Kutipan Dokumen —

********************

Henry Simarmata, pakar hak asasi petani menerangkan, deklarasi ini muncul dari petani, dan diperjuangkan oleh banyak pihak. 

“Kita memiliki pekerjaan besar untuk mewujudkan UNDROP. Pekerjaan dalam reforma agraria, dalam hak atas benih, dan cita-cita lainnya. Tadi sudah disebutkan bahwa UNDROP ini menjadi perjuangan rakyat dunia, rakyat di Asia, Afrika, sebelum mendapatkan dukungan dari belahan dunia lainnya. Ini yang disebut La Via Campesina sebagai ‘mengglobalkan perjuangan,” katanya.

Henry Simarmata

“Hal yang tak kalah penting adalah bagaimana menggelorakan perjuangan ini tidak hanya di internasional, tetapi juga di tingkat lokal dan nasional,” sambungnya.

Sementara itu Gunawan, penasihat senior Indonesia Human Rights Commission for Social Justice(IHCS) mengemukakan, petani dan gerakan tani harus bersyukur atas keberhasilan dalam menghasilkan UNDROP, sebagai instrumen perlindungan. 

“Ini harus dimaknai sebagai kemenangan besar, bahwa apa yang dilakukan oleh orang-orang biasa (para petani dan desa), bisa menghasilkan suatu peraturan di tingkat PBB,” imbuhnya.

Gunawan mengingatkan, PR yang harus diselesaikan adalah bagaimana di tingkat internasional ini bisa menjadi lebih baku lagi.

“Kita sudah sepakat untuk membangun rencana kerja pertanian nasional dan dasawarsa pertanian keluarga. Ini masuk dalam mekanisme internasional PBB dan di level pemerintah Indonesia juga masuk di Kementerian Pertanian. Kendati masih terdapat kritik dan kekurangan, ini menjadi penting bagi kita sebagai alat mendorong UNDROP. Kita di Indonesia juga sudah memiliki undang-undang tentang perlindungan nelayan, dan masyarakat pesisir. Ini harus menjadi alat untuk mengukur mitra kerja strategis di pemerintahan, siapa yang dapat diajak,” paparnya.

********************

Data —

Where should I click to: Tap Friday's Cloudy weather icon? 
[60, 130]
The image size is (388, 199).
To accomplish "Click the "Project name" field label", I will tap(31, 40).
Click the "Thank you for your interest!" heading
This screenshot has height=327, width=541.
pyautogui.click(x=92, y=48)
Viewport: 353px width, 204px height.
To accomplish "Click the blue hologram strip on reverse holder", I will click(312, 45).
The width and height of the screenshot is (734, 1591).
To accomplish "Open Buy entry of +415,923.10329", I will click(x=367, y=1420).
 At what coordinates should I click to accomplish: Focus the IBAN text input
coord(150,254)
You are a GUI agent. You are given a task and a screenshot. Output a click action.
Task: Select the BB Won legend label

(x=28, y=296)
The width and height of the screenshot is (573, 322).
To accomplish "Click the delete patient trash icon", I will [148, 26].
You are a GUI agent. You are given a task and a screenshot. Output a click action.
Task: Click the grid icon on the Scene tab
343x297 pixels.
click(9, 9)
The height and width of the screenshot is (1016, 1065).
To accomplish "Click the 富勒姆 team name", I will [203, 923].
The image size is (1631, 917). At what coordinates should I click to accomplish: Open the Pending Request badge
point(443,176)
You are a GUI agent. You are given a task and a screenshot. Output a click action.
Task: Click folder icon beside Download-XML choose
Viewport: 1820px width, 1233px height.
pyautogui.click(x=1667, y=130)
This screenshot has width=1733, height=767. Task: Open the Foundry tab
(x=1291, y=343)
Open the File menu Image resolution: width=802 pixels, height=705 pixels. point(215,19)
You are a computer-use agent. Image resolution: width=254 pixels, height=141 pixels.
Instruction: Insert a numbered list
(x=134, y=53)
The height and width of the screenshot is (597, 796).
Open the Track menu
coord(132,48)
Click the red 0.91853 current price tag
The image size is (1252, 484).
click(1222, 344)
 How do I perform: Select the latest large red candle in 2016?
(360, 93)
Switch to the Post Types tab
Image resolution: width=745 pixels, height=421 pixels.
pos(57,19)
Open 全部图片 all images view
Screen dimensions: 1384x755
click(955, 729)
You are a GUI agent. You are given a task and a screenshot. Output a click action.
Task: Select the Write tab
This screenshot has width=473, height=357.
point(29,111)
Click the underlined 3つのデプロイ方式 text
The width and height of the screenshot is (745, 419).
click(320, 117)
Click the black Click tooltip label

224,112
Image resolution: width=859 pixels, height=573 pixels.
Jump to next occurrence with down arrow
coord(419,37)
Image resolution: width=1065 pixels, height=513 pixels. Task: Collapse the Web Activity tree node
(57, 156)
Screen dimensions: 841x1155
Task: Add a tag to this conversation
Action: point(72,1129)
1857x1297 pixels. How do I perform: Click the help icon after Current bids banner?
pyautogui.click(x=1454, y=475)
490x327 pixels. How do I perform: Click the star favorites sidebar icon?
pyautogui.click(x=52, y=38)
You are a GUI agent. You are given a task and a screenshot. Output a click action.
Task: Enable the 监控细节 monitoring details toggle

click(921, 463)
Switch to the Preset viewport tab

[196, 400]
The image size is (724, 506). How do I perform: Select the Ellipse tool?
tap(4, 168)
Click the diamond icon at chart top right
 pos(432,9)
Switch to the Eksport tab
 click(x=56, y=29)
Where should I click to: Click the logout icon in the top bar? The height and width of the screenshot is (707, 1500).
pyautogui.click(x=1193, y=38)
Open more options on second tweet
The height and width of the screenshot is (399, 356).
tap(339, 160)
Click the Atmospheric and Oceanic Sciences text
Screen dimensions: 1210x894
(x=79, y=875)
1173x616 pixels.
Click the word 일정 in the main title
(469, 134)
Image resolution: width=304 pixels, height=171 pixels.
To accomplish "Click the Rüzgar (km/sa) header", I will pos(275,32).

********************

Daftar Tugas —
[1] Salin tanpa perubahan seluruh bagian kutipan tentang UNDROP, mulai dari "Sementara itu Gunawan, penasihat" terus ke bawah sampai "lebih baku lagi.".
[2] Menurut kutipan tentang UNDROP, apa jabatan Gunawan?
Catatan di atas adalah bahan tersendiri yang terpisah dari kutipan tentang UNDROP.

Kunci Jawaban —
[1]
Sementara itu Gunawan, penasihat senior Indonesia Human Rights Commission for Social Justice(IHCS) mengemukakan, petani dan gerakan tani harus bersyukur atas keberhasilan dalam menghasilkan UNDROP, sebagai instrumen perlindungan. 

“Ini harus dimaknai sebagai kemenangan besar, bahwa apa yang dilakukan oleh orang-orang biasa (para petani dan desa), bisa menghasilkan suatu peraturan di tingkat PBB,” imbuhnya.

Gunawan mengingatkan, PR yang harus diselesaikan adalah bagaimana di tingkat internasional ini bisa menjadi lebih baku lagi.

[2] Penasihat senior Indonesia Human Rights Commission for Social Justice (IHCS).